Türk boyları içinde kadim bir uygarlığa sahip olan
Uygur Türkleri, İslam öncesi dönemlerde olduğu gibi, İslam Dinini kabul
ettikten sonra da Türk ve İslam medeniyetine büyük katkılar sunmuştur. Türkistan
coğrafyası Karahanlılar döneminde ilim ve medeniyet merkezi olmuş, Karahanlıların
başkenti ve İpek yolu üzerinde bulunan Kaşgar adeta medeniyetin beşiği haline
gelmiştir. Bu coğrafyada yetişen pek çok bilim insanları ilim, kültür ve sanat
alanlarında pek çok örnek eser ortaya koymuşlardır. Edebiyat alanında
azımsanamayacak kadar eserler kaleme alınmış, çoğu da zamanımıza kadar ulaşmıştır.
Arap Alfabesiyle kaleme alınan eserlerin bir kısmı Çağatay Uygur Türkçesiyle,
bir kısmı Arapça olarak, bir kısmı da Farsça yazılmışlardır. Bu gelenek 19.

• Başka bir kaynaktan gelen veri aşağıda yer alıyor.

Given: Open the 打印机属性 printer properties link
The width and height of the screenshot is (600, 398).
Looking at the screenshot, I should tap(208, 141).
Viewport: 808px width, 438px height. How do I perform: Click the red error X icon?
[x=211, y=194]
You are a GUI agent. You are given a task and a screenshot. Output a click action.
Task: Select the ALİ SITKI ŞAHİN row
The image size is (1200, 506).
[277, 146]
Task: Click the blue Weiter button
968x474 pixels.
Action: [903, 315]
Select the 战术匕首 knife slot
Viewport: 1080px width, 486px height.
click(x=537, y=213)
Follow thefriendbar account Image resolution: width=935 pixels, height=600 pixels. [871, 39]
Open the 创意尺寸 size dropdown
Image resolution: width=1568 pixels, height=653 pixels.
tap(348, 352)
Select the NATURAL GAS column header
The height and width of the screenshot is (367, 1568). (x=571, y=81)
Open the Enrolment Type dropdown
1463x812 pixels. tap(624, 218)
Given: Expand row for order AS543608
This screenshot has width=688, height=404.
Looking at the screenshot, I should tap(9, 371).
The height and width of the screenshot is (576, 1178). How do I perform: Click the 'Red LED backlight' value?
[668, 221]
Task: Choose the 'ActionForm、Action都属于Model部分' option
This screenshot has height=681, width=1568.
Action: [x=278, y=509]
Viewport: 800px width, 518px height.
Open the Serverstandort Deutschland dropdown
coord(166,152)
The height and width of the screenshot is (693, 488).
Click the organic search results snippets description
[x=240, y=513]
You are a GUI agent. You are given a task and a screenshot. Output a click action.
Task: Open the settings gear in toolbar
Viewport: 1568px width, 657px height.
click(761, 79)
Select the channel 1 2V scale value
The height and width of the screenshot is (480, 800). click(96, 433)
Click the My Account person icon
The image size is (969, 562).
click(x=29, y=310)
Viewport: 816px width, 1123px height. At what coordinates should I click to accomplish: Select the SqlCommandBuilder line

Asrın başlarına kadar devam etmiştir. Bu makalede hayatını ve eserlerini bahis
mevzuu ettiğimiz Tecellî, Klasik Uygur Edebiyatının son örneklerinden bir olarak
bilinmektedir. Onun hayatını, yaşadığı çevreyi ve eserlerini anlamaya çalışmak,
Klasik Uygur Edebiyatının daha iyi anlaşılmasına katkı sağlayacak, Doğu
Türkistan’ın ilim ve kültürel açıdan gelişim sürecini anlamaya büyük katkı
sağlayacaktır.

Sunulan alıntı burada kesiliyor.